A Google staff engineer outlines a few of the Web application’s next steps.
June 25, 2010

Google staff engineer Adam de Boor gave a keynote this morning at Usenix WebApps ‘10 in Boston, where he outlined a few of Gmail’s next steps. The webmail application, which launched in 2004, has aggressively added new features in the years since, and is currently launching as much as one new feature a week.

De Boor said that there’s currently a big push at Gmail to figure out how to take maximum advantage of HTML 5, a standard Web technology that’s been increasingly adopted by browser vendors. HTML 5 allows web applications to behave more like desktop applications, and Gmail recently started allowing users to attach files by dragging them into the browser window.

In the future, the company hopes to extend that by allowing users to download files by dragging them out of the window. By improving its applications this way (and by making complementary improvements to its Chrome browser), Google plans to show that Web applications truly can do everything desktop applications can do.

The company also plans to use HTML 5 to pursue its obsession with speed. In particular, Google’s experiments with HTML 5 and the associated CSS 3 show that using those technologies could speed up Gmail’s load time by 12 percent.

The company has also been researching a new model for Web applications that could speed up load times even more. In experimental builds of its Chrome browser, Google has started allowing users to install Web applications, meaning that the browser keeps a page for that application always loaded in the background. This means that the Web application always has up-to-date data, and is always just a click away. When the user types the URL for the application, the browser links the user to that preloaded background page, speeding up the time it takes to get to the service.

By applying this technique to Gmail, De Boor, said, the hope is to get the webmail application to load in under a second. Google’s vision for the speed and behavior of Gmail is likely to set a standard for Web applications across the board.

_ _ _ _ _ _ _

▶ [To-do list]:
1/ In the Gmail article, by how much could HTML 5 and CSS 3 speed up Gmail's load time, according to Google's experiments?
2/ From the Gmail article, copy out the passage from "June 25, 2010" to "the browser window.".

▶ [Provided material]:
_ _ _ _ _ _ _

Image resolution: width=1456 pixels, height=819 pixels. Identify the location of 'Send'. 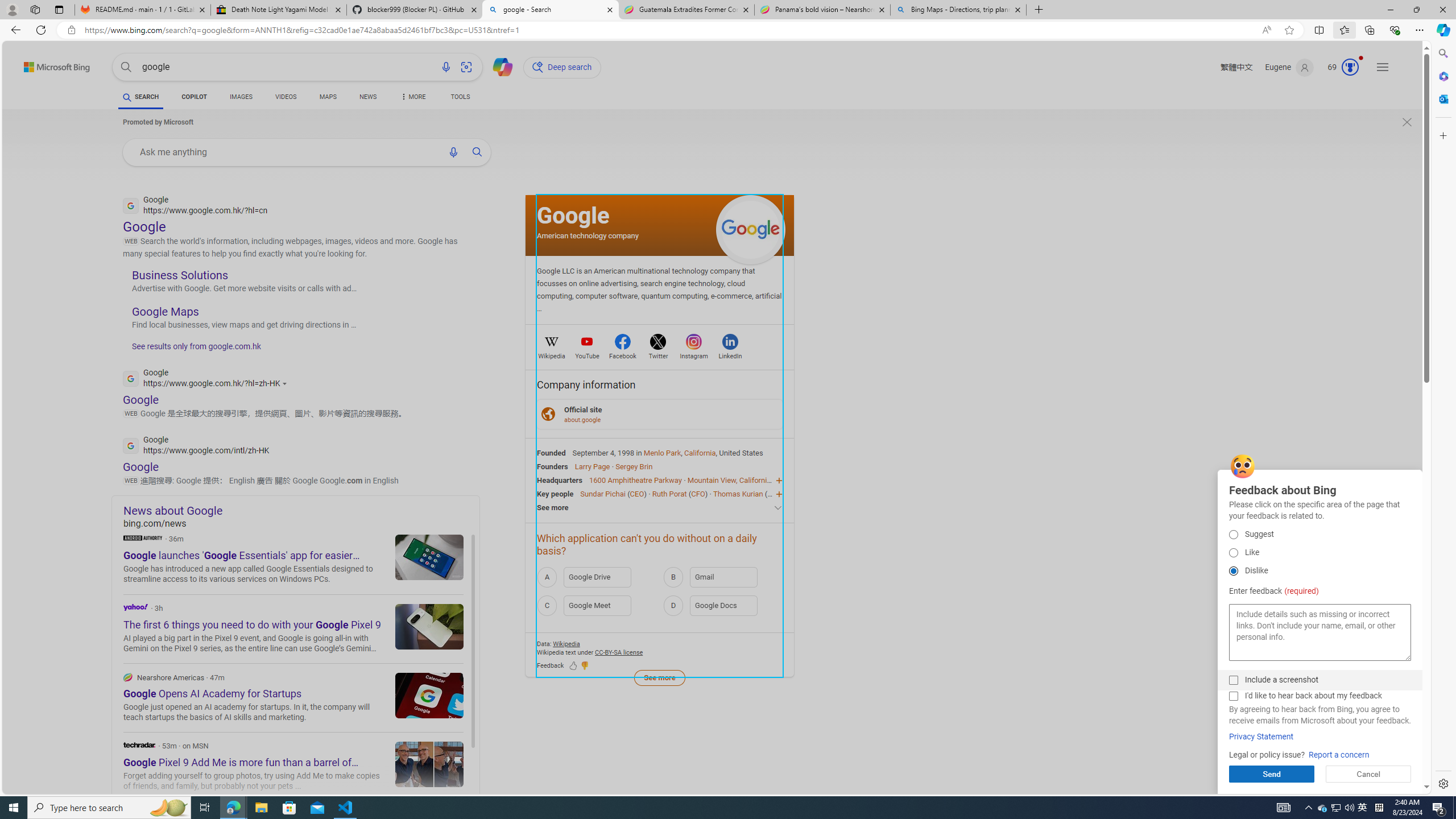
(1271, 774).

_ _ _ _ _ _ _

▶ [Responses in order]:
1/ By 12 percent.

2/
June 25, 2010

Google staff engineer Adam de Boor gave a keynote this morning at Usenix WebApps ‘10 in Boston, where he outlined a few of Gmail’s next steps. The webmail application, which launched in 2004, has aggressively added new features in the years since, and is currently launching as much as one new feature a week.

De Boor said that there’s currently a big push at Gmail to figure out how to take maximum advantage of HTML 5, a standard Web technology that’s been increasingly adopted by browser vendors. HTML 5 allows web applications to behave more like desktop applications, and Gmail recently started allowing users to attach files by dragging them into the browser window.